When Perception takes over Reality..

In the middle of my series on “Perception vs Reality”, here is a story that happened in front of my eyes a couple of weeks ago, that I’d like to share, in order to receive feedback on what you would have done in a similar situation…

To give a bit of context on the story, John – a project manager who just completed a very challenging project – and Peter – the project Sponsor – receive an email on Sunday evening from the Department general manager, asking for an update on minor issues that were left after the project closing, and that are addressed by the various team members, in a best effort mode. None of the issue is critical, and each of them has a safe workaround that takes a maximum of 10 mins / day.

Here is the story –

“[General Manager email on Sunday evening]: Peter, John, I want an update on the post go-live issues. Please, update me.”

On Monday morning, John prepares an update that he gets reviewed by Peter, with the level of details expected by a senior manager, ie enough to understand the context and next steps, but not too much as expected by a senior manager who does not have time to dig into the details . All in all, the email was showing that every single issue was being followed through, with a clear responsible party, and clear next steps. Peter and John discuss together, and they agree that John, as the project manager, should send the email to the Department manager.

On Monday end of the morning, John sends the email reviewed by Peter, concluding the email by asking if the Department manager had any further question.

On Monday afternoon, the Department manager replies to another email on the same topic – the email in question was dated from the Friday before:

“[General Manager response to Friday’s email]: I want a clear update. I do NOT consider the project closed, you must close ALL the issues. Please, update me.”

The likelihood is that the Department Manager did not see the response to Monday’s email, but thought that the email sent on Friday was the response; yet this email was not providing the expected answers. As a result, the Department Manager became angry, thinking the project manager was not taking the time to provide the requested update, or was taking his role to close the issues lightly. And the ultimate and unfair perception became that the project manager did not do his job, and was not taking accountability for the remaining list of issues. Unfairly for sure, because I know John and know that nobody could care more than him to bring the project to full completion.

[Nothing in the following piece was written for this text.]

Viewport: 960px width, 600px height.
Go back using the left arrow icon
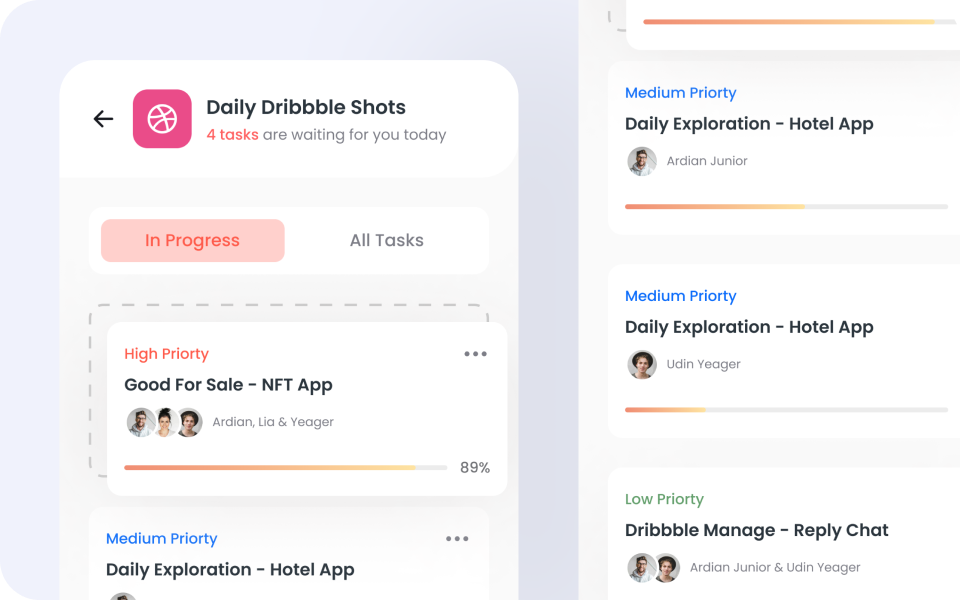[x=103, y=119]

Then, John came to me to ask what he should do: should he re-send Monday’s email providing the details? Should he clarify with the Department manager whether he actually saw Monday’s email with all the expected details? Should he just stay low, hide in the background, and leave the sponsor deal with the situation? Or do anything else?

 

In this specific story, the option chosen was that the Sponsor responded back to the Department manager, with pretty much the same information as in the email sent by the project manager. But since the email came from the Sponsor, it was well received this time.

How unfair is such an attitude? How can a factual email be read differently when it comes from a Sponsor (ie a manager with recognition in the hierarchy) and when it comes from a mere project manager? How can the perception of the email drastically change the reality of the contents, just because of who is sending the email? And what can be the resulting demotivation and frustrations for a project manager working hard to accomplish a very, very challenging project?

 

What would you have done in this situation? Would you have tried to re-establish justice in front of the Department manager? Or would you have left the Department manager happily ignore the project manager efforts but recognize only the sponsor position instead? Would you have tried to change the Department manager’s perception, taking at the same time the risk to trigger the anger of the Department manager against you? Why is it so difficult to align Perception and Reality, as soon as you are dealing with Senior Management? Why is our goal making sure that Senior Management has a good perception of what we do, rather than concentrating on fixing the reality of the ground? Why are we so shy to speak out to Senior Management, even when it means to let unfair perceptions persist? I am really interested in getting your views…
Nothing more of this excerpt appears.